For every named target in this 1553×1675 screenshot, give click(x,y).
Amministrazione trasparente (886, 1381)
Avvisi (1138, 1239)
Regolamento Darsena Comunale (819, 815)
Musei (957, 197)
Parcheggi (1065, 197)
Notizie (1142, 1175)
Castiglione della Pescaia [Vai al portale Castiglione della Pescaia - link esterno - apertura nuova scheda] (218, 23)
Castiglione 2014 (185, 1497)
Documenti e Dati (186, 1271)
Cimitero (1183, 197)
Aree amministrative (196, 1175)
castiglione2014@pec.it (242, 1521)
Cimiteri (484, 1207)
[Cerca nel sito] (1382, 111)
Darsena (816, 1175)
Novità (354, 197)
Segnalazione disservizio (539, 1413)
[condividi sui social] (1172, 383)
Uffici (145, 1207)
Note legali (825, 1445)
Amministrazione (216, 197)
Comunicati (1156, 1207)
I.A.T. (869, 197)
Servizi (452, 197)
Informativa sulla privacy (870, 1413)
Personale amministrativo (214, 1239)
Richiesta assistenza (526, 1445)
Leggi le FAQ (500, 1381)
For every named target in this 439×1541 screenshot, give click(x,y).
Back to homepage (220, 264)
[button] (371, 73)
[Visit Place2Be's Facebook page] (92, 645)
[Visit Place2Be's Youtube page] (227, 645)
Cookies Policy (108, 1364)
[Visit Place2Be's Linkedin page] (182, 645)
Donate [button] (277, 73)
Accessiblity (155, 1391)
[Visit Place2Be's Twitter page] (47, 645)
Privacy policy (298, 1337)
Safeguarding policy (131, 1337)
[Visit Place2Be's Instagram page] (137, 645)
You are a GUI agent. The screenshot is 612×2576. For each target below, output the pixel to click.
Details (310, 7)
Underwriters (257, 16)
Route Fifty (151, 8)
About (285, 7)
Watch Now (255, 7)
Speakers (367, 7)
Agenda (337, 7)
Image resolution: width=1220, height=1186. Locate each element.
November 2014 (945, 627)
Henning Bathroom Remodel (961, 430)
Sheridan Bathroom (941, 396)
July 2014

* **Set exercise**: Select each line of the records above that contains the string "named", and copy those lines out in full.

* **Answer for the task**:
For every named target in this 1553×1675 screenshot, give click(x,y).
For every named target in this 439×1541 screenshot, give click(x,y).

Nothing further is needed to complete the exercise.